EXERCISE:
The lines below should be written out again in full, exactly as they are.

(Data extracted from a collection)
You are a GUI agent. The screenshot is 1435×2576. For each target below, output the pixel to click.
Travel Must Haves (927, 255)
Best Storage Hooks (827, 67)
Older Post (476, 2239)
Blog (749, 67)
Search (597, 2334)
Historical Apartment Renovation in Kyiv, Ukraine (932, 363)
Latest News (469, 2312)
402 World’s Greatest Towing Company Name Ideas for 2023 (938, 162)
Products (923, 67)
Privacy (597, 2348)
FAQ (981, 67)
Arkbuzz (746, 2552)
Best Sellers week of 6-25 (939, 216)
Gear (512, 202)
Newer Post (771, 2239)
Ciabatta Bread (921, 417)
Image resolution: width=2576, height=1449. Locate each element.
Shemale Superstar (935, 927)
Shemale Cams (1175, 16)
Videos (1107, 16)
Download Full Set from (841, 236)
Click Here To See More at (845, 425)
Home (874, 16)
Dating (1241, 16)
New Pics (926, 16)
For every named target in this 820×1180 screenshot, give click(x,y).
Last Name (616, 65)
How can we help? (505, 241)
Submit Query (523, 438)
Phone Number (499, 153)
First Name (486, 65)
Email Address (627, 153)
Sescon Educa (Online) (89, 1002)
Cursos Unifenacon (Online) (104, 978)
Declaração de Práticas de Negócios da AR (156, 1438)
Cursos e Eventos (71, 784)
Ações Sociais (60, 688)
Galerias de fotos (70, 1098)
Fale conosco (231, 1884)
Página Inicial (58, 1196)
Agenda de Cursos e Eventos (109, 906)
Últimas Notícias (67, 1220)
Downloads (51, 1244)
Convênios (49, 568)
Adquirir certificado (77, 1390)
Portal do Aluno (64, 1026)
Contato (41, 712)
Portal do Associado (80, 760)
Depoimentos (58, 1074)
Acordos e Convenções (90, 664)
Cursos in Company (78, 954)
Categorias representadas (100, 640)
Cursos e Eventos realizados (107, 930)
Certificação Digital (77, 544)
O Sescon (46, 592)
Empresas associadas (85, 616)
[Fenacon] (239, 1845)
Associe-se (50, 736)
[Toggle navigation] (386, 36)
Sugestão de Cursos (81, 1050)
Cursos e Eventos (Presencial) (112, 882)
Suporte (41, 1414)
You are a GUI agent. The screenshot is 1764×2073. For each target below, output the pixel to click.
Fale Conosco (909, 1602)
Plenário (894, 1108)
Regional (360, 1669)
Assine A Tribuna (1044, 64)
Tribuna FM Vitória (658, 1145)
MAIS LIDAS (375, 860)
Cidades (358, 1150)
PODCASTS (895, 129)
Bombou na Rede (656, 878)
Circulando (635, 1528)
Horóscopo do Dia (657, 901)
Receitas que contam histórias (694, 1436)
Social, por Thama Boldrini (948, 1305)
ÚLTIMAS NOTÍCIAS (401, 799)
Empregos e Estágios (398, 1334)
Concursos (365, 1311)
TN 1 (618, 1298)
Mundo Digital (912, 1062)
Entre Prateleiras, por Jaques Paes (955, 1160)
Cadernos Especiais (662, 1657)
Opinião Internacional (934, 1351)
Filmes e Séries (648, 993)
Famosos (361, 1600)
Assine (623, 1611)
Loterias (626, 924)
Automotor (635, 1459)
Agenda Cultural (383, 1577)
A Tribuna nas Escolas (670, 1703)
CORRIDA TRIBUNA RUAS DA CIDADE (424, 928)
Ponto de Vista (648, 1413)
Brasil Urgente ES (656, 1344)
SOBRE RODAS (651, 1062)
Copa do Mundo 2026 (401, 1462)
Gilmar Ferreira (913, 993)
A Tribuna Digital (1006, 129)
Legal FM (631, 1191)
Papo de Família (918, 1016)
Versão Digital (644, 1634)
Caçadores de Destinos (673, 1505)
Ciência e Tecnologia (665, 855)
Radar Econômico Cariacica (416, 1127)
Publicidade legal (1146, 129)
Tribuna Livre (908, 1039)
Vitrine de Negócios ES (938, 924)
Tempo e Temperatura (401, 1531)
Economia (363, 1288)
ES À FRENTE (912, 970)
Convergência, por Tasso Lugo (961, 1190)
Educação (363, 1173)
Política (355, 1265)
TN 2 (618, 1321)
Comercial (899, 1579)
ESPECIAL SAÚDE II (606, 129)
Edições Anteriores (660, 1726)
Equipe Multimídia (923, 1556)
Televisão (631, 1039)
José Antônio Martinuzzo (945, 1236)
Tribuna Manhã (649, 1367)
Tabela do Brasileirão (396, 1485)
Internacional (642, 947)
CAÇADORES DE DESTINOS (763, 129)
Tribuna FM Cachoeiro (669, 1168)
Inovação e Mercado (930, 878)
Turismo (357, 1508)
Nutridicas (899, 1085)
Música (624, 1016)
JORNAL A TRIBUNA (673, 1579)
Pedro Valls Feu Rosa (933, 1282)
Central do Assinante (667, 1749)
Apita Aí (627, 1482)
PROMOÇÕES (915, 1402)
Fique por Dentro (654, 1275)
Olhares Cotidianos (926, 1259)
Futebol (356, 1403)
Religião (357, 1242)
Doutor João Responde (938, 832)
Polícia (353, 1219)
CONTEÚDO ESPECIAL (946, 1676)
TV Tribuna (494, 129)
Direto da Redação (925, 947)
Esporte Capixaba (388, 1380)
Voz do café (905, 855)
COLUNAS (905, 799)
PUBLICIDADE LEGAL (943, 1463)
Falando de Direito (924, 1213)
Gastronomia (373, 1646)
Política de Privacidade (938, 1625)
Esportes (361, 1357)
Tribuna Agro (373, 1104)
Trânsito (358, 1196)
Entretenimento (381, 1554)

OUTPUT OF THE TASK:
You are a GUI agent. The screenshot is 1435×2576. For each target below, output the pixel to click.
Travel Must Haves (927, 255)
Best Storage Hooks (827, 67)
Older Post (476, 2239)
Blog (749, 67)
Search (597, 2334)
Historical Apartment Renovation in Kyiv, Ukraine (932, 363)
Latest News (469, 2312)
402 World’s Greatest Towing Company Name Ideas for 2023 (938, 162)
Products (923, 67)
Privacy (597, 2348)
FAQ (981, 67)
Arkbuzz (746, 2552)
Best Sellers week of 6-25 (939, 216)
Gear (512, 202)
Newer Post (771, 2239)
Ciabatta Bread (921, 417)
Image resolution: width=2576, height=1449. Locate each element.
Shemale Superstar (935, 927)
Shemale Cams (1175, 16)
Videos (1107, 16)
Download Full Set from (841, 236)
Click Here To See More at (845, 425)
Home (874, 16)
Dating (1241, 16)
New Pics (926, 16)
For every named target in this 820×1180 screenshot, give click(x,y).
Last Name (616, 65)
How can we help? (505, 241)
Submit Query (523, 438)
Phone Number (499, 153)
First Name (486, 65)
Email Address (627, 153)
Sescon Educa (Online) (89, 1002)
Cursos Unifenacon (Online) (104, 978)
Declaração de Práticas de Negócios da AR (156, 1438)
Cursos e Eventos (71, 784)
Ações Sociais (60, 688)
Galerias de fotos (70, 1098)
Fale conosco (231, 1884)
Página Inicial (58, 1196)
Agenda de Cursos e Eventos (109, 906)
Últimas Notícias (67, 1220)
Downloads (51, 1244)
Convênios (49, 568)
Adquirir certificado (77, 1390)
Portal do Aluno (64, 1026)
Contato (41, 712)
Portal do Associado (80, 760)
Depoimentos (58, 1074)
Acordos e Convenções (90, 664)
Cursos in Company (78, 954)
Categorias representadas (100, 640)
Cursos e Eventos realizados (107, 930)
Certificação Digital (77, 544)
O Sescon (46, 592)
Empresas associadas (85, 616)
[Fenacon] (239, 1845)
Associe-se (50, 736)
[Toggle navigation] (386, 36)
Sugestão de Cursos (81, 1050)
Cursos e Eventos (Presencial) (112, 882)
Suporte (41, 1414)
You are a GUI agent. The screenshot is 1764×2073. For each target below, output the pixel to click.
Fale Conosco (909, 1602)
Plenário (894, 1108)
Regional (360, 1669)
Assine A Tribuna (1044, 64)
Tribuna FM Vitória (658, 1145)
MAIS LIDAS (375, 860)
Cidades (358, 1150)
PODCASTS (895, 129)
Bombou na Rede (656, 878)
Circulando (635, 1528)
Horóscopo do Dia (657, 901)
Receitas que contam histórias (694, 1436)
Social, por Thama Boldrini (948, 1305)
ÚLTIMAS NOTÍCIAS (401, 799)
Empregos e Estágios (398, 1334)
Concursos (365, 1311)
TN 1 (618, 1298)
Mundo Digital (912, 1062)
Entre Prateleiras, por Jaques Paes (955, 1160)
Cadernos Especiais (662, 1657)
Opinião Internacional (934, 1351)
Filmes e Séries (648, 993)
Famosos (361, 1600)
Assine (623, 1611)
Loterias (626, 924)
Automotor (635, 1459)
Agenda Cultural (383, 1577)
A Tribuna nas Escolas (670, 1703)
CORRIDA TRIBUNA RUAS DA CIDADE (424, 928)
Ponto de Vista (648, 1413)
Brasil Urgente ES (656, 1344)
SOBRE RODAS (651, 1062)
Copa do Mundo 2026 (401, 1462)
Gilmar Ferreira (913, 993)
A Tribuna Digital (1006, 129)
Legal FM (631, 1191)
Papo de Família (918, 1016)
Versão Digital (644, 1634)
Caçadores de Destinos (673, 1505)
Ciência e Tecnologia (665, 855)
Radar Econômico Cariacica (416, 1127)
Publicidade legal (1146, 129)
Tribuna Livre (908, 1039)
Vitrine de Negócios ES (938, 924)
Tempo e Temperatura (401, 1531)
Economia (363, 1288)
ES À FRENTE (912, 970)
Convergência, por Tasso Lugo (961, 1190)
Educação (363, 1173)
Política (355, 1265)
TN 2 (618, 1321)
Comercial (899, 1579)
ESPECIAL SAÚDE II (606, 129)
Edições Anteriores (660, 1726)
Equipe Multimídia (923, 1556)
Televisão (631, 1039)
José Antônio Martinuzzo (945, 1236)
Tribuna Manhã (649, 1367)
Tabela do Brasileirão (396, 1485)
Internacional (642, 947)
CAÇADORES DE DESTINOS (763, 129)
Tribuna FM Cachoeiro (669, 1168)
Inovação e Mercado (930, 878)
Turismo (357, 1508)
Nutridicas (899, 1085)
Música (624, 1016)
JORNAL A TRIBUNA (673, 1579)
Pedro Valls Feu Rosa (933, 1282)
Central do Assinante (667, 1749)
Apita Aí (627, 1482)
PROMOÇÕES (915, 1402)
Fique por Dentro (654, 1275)
Olhares Cotidianos (926, 1259)
Futebol (356, 1403)
Religião (357, 1242)
Doutor João Responde (938, 832)
Polícia (353, 1219)
CONTEÚDO ESPECIAL (946, 1676)
TV Tribuna (494, 129)
Direto da Redação (925, 947)
Esporte Capixaba (388, 1380)
Voz do café (905, 855)
COLUNAS (905, 799)
PUBLICIDADE LEGAL (943, 1463)
Falando de Direito (924, 1213)
Gastronomia (373, 1646)
Política de Privacidade (938, 1625)
Esportes (361, 1357)
Tribuna Agro (373, 1104)
Trânsito (358, 1196)
Entretenimento (381, 1554)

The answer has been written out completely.